What to look for in recruiter and agency?

Specialties Travel

Published

Hey y’all! I am looking to start applying to travel assignments by mid June and to secure a position by early August. This will be my first time applying to a travel job, and I will have one year of step down experience.

What are some things I need to look out for with agencies? Recruiters? Etc? What can I negotiate? What are tips/advice?

I know many say to get more experience but several nurse friends have recently taken positions with only a year, or with just under a year. So I know the jobs are out there.

To further explain, I need a flexible job where I can take 1-2 months at a time to go to Korea to visit my husband. I also am a “fly by the seat of my pants” type and love to move, put myself in new situations, and challenge myself to the extreme.

Any advice is greatly appreciated !

Recruiters are the most important part of this puzzle, especially for new recruiters. Good recruiter with a "bad" agency is far better than the reverse. Start by calling a dozen agencies (brand unimportant - there are close to 400 of them - Google nurse agencies and pick say from page two of results randomly), and pick the best 3-5 recruiters to work further with, like actually doing paperwork needed to present your profile to a hospital. You choose by best communication with you, and least BS. This is a lot of work, but it has the side benefit of learning a ton about the travel industry and what is important to you.

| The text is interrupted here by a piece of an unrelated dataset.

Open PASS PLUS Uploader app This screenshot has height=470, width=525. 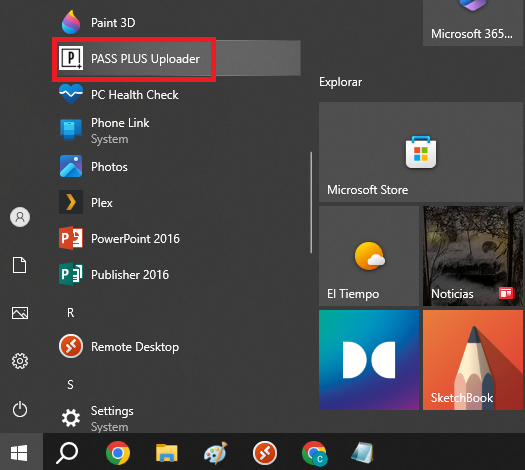click(177, 59)
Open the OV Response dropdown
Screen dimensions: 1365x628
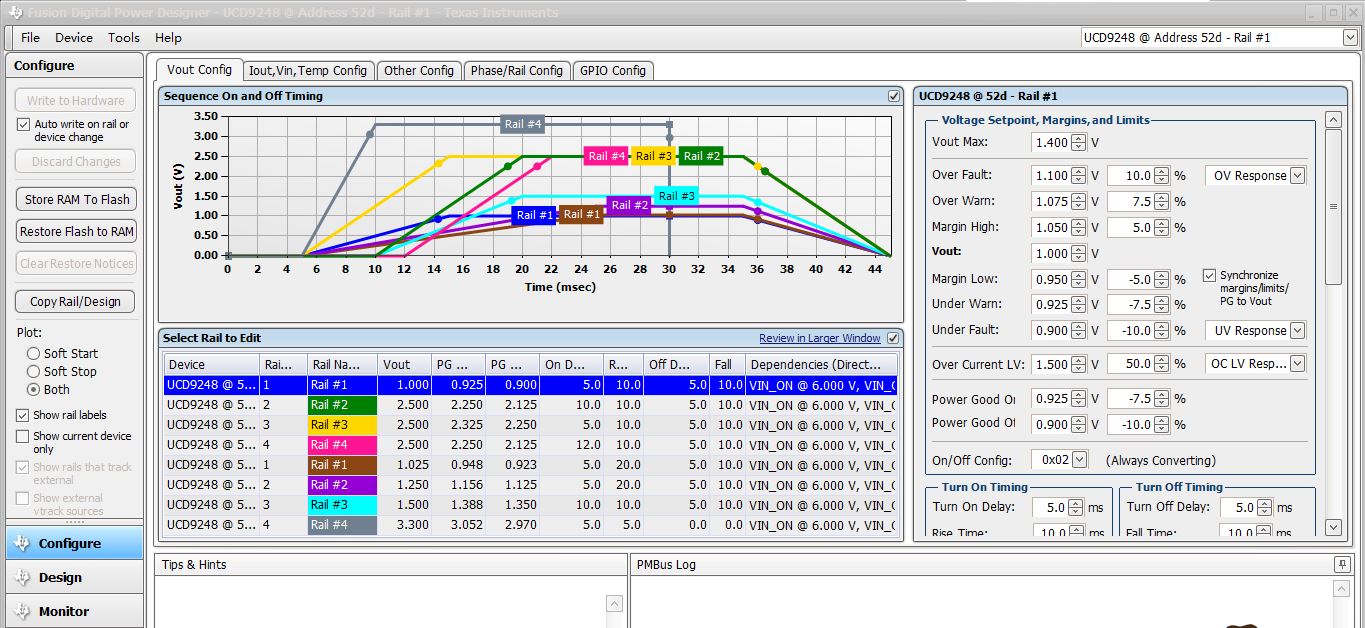pyautogui.click(x=1297, y=175)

You don't want to start by chasing money. A good recruiter with your best interests at heart will not play this game with a new traveler. A well paying assignment for a new traveler with only a year of experience will be a disaster. Why would they pick you? Same cost to hospital for any traveler, no matter the experience. What you want is a first assignment or three well within your comfort zone clinically. You will have enough on your plate with everything else being new: the EMR, patient flow, work culture, local culture, and different patient population. Although finding your own housing is important to bankable pay, I'd skip this hassle for your first assignment and just take agency provided housing (reduces your financial risk too).

The pandemic might mess with this standard advice but be very careful starting out. You don't even know what you don't know about how different hospitals operate. Many hospitals (in normal times) won't even consider a nurse who has not already completed successful travel assignments - they don't want to train or babysit you. You are a double red flag, low experience and no prior travel.

Consider seasonal assignments directly with a hospital in California or Arizona. This might work well for your situation and they tend to give you a better orientation and treat you better than a random hospital looking for a hired gun. And you can repeat readily - easier to go back to a hospital than learn a new one. They may have higher experience requirements though, not sure as I've never gone that route.

1 hour ago, NedRN said:

Recruiters are the most important part of this puzzle, especially for new recruiters. Good recruiter with a "bad" agency is far better than the reverse. Start by calling a dozen agencies (brand unimportant - there are close to 400 of them - Google nurse agencies and pick say from page two of results randomly), and pick the best 3-5 recruiters to work further with, like actually doing paperwork needed to present your profile to a hospital. You choose by best communication with you, and least BS. This is a lot of work, but it has the side benefit of learning a ton about the travel industry and what is important to you.

You don't want to start by chasing money. A good recruiter with your best interests at heart will not play this game with a new traveler. A well paying assignment for a new traveler with only a year of experience will be a disaster. Why would they pick you? Same cost to hospital for any traveler, no matter the experience. What you want is a first assignment or three well within your comfort zone clinically. You will have enough on your plate with everything else being new: the EMR, patient flow, work culture, local culture, and different patient population. Although finding your own housing is important to bankable pay, I'd skip this hassle for your first assignment and just take agency provided housing (reduces your financial risk too).

The pandemic might mess with this standard advice but be very careful starting out. You don't even know what you don't know about how different hospitals operate. Many hospitals (in normal times) won't even consider a nurse who has not already completed successful travel assignments - they don't want to train or babysit you. You are a double red flag, low experience and no prior travel.

Consider seasonal assignments directly with a hospital in California or Arizona. This might work well for your situation and they tend to give you a better orientation and treat you better than a random hospital looking for a hired gun. And you can repeat readily - easier to go back to a hospital than learn a new one. They may have higher experience requirements though, not sure as I've never gone that route.

Interesting. I’ve never heard of the seasonal employment... so that’s more like a staff position that is temporary vs. contracted?

It is a contract but you would be the hospital employee versus an agency.